▶ Exercise instructions: Please print every record below exactly as it appears.

(Collected data)
══════════════════════════════

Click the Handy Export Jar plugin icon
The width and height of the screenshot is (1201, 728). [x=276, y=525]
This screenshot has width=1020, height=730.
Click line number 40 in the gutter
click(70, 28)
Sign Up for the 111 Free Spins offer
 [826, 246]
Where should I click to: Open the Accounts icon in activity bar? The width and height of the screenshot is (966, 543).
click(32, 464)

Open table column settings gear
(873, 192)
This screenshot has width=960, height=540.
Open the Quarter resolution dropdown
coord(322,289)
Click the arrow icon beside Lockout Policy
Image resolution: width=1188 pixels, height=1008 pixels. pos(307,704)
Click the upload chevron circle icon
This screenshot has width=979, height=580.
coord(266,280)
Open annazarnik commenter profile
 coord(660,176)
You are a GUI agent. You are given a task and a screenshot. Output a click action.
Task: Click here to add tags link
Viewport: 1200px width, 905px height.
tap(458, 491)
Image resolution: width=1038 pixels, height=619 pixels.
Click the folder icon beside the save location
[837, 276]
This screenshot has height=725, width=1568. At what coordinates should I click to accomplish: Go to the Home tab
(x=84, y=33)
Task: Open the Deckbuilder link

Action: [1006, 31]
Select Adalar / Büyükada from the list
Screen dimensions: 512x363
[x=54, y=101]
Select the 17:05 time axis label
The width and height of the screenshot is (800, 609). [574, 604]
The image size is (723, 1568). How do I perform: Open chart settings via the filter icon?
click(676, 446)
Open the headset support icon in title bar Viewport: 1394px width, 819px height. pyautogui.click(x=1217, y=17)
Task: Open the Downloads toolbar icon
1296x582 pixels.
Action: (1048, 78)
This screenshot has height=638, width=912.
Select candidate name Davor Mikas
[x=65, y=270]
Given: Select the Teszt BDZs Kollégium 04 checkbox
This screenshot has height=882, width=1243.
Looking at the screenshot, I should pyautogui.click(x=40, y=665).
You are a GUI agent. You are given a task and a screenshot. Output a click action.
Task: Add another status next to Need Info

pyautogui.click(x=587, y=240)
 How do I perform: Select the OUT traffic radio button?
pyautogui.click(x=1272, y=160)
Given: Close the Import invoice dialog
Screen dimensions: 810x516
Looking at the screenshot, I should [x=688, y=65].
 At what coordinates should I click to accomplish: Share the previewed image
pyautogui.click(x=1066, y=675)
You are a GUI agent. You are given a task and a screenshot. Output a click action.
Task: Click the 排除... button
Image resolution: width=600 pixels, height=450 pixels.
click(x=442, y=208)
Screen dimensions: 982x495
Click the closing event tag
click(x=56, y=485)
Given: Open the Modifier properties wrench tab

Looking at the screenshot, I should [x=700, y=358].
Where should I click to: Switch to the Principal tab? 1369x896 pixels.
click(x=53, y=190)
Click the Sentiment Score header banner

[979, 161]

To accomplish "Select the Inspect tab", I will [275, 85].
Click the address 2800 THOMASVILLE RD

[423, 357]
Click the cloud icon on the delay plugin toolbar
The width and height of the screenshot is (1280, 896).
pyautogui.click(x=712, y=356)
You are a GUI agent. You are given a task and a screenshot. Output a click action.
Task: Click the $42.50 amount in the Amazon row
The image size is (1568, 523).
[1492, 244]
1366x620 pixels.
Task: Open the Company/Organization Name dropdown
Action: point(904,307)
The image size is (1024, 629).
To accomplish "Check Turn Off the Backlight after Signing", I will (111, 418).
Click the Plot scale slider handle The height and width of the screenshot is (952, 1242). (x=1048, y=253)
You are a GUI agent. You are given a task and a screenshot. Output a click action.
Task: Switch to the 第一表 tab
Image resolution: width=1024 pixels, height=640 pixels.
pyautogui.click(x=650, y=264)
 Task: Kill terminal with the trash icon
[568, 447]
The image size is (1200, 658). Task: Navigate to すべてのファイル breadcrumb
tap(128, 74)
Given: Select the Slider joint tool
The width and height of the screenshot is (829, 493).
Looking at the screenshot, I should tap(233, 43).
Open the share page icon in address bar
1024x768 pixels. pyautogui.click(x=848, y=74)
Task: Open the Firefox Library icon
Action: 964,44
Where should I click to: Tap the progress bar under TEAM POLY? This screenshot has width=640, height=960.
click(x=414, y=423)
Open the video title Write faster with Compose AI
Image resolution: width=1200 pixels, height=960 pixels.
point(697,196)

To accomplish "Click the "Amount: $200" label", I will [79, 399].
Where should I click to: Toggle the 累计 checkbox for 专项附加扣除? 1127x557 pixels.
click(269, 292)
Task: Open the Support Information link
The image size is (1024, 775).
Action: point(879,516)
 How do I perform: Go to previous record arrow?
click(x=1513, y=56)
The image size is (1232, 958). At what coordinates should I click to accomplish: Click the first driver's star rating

══════════════════════════════

▶ Worked solution:
Click the Handy Export Jar plugin icon
The width and height of the screenshot is (1201, 728). [x=276, y=525]
This screenshot has width=1020, height=730.
Click line number 40 in the gutter
click(70, 28)
Sign Up for the 111 Free Spins offer
 [826, 246]
Where should I click to: Open the Accounts icon in activity bar? The width and height of the screenshot is (966, 543).
click(32, 464)

Open table column settings gear
(873, 192)
This screenshot has width=960, height=540.
Open the Quarter resolution dropdown
coord(322,289)
Click the arrow icon beside Lockout Policy
Image resolution: width=1188 pixels, height=1008 pixels. pos(307,704)
Click the upload chevron circle icon
This screenshot has width=979, height=580.
coord(266,280)
Open annazarnik commenter profile
 coord(660,176)
You are a GUI agent. You are given a task and a screenshot. Output a click action.
Task: Click here to add tags link
Viewport: 1200px width, 905px height.
tap(458, 491)
Image resolution: width=1038 pixels, height=619 pixels.
Click the folder icon beside the save location
[837, 276]
This screenshot has height=725, width=1568. At what coordinates should I click to accomplish: Go to the Home tab
(x=84, y=33)
Task: Open the Deckbuilder link

Action: [1006, 31]
Select Adalar / Büyükada from the list
Screen dimensions: 512x363
[x=54, y=101]
Select the 17:05 time axis label
The width and height of the screenshot is (800, 609). [574, 604]
The image size is (723, 1568). How do I perform: Open chart settings via the filter icon?
click(676, 446)
Open the headset support icon in title bar Viewport: 1394px width, 819px height. pyautogui.click(x=1217, y=17)
Task: Open the Downloads toolbar icon
1296x582 pixels.
Action: (1048, 78)
This screenshot has height=638, width=912.
Select candidate name Davor Mikas
[x=65, y=270]
Given: Select the Teszt BDZs Kollégium 04 checkbox
This screenshot has height=882, width=1243.
Looking at the screenshot, I should pyautogui.click(x=40, y=665).
You are a GUI agent. You are given a task and a screenshot. Output a click action.
Task: Add another status next to Need Info

pyautogui.click(x=587, y=240)
 How do I perform: Select the OUT traffic radio button?
pyautogui.click(x=1272, y=160)
Given: Close the Import invoice dialog
Screen dimensions: 810x516
Looking at the screenshot, I should [x=688, y=65].
 At what coordinates should I click to accomplish: Share the previewed image
pyautogui.click(x=1066, y=675)
You are a GUI agent. You are given a task and a screenshot. Output a click action.
Task: Click the 排除... button
Image resolution: width=600 pixels, height=450 pixels.
click(x=442, y=208)
Screen dimensions: 982x495
Click the closing event tag
click(x=56, y=485)
Given: Open the Modifier properties wrench tab

Looking at the screenshot, I should [x=700, y=358].
Where should I click to: Switch to the Principal tab? 1369x896 pixels.
click(x=53, y=190)
Click the Sentiment Score header banner

[979, 161]

To accomplish "Select the Inspect tab", I will [275, 85].
Click the address 2800 THOMASVILLE RD

[423, 357]
Click the cloud icon on the delay plugin toolbar
The width and height of the screenshot is (1280, 896).
pyautogui.click(x=712, y=356)
You are a GUI agent. You are given a task and a screenshot. Output a click action.
Task: Click the $42.50 amount in the Amazon row
The image size is (1568, 523).
[1492, 244]
1366x620 pixels.
Task: Open the Company/Organization Name dropdown
Action: point(904,307)
The image size is (1024, 629).
To accomplish "Check Turn Off the Backlight after Signing", I will (111, 418).
Click the Plot scale slider handle The height and width of the screenshot is (952, 1242). (x=1048, y=253)
You are a GUI agent. You are given a task and a screenshot. Output a click action.
Task: Switch to the 第一表 tab
Image resolution: width=1024 pixels, height=640 pixels.
pyautogui.click(x=650, y=264)
 Task: Kill terminal with the trash icon
[568, 447]
The image size is (1200, 658). Task: Navigate to すべてのファイル breadcrumb
tap(128, 74)
Given: Select the Slider joint tool
The width and height of the screenshot is (829, 493).
Looking at the screenshot, I should tap(233, 43).
Open the share page icon in address bar
1024x768 pixels. pyautogui.click(x=848, y=74)
Task: Open the Firefox Library icon
Action: 964,44
Where should I click to: Tap the progress bar under TEAM POLY? This screenshot has width=640, height=960.
click(x=414, y=423)
Open the video title Write faster with Compose AI
Image resolution: width=1200 pixels, height=960 pixels.
point(697,196)

To accomplish "Click the "Amount: $200" label", I will [79, 399].
Where should I click to: Toggle the 累计 checkbox for 专项附加扣除? 1127x557 pixels.
click(269, 292)
Task: Open the Support Information link
The image size is (1024, 775).
Action: point(879,516)
 How do I perform: Go to previous record arrow?
click(x=1513, y=56)
The image size is (1232, 958). At what coordinates should I click to accomplish: Click the first driver's star rating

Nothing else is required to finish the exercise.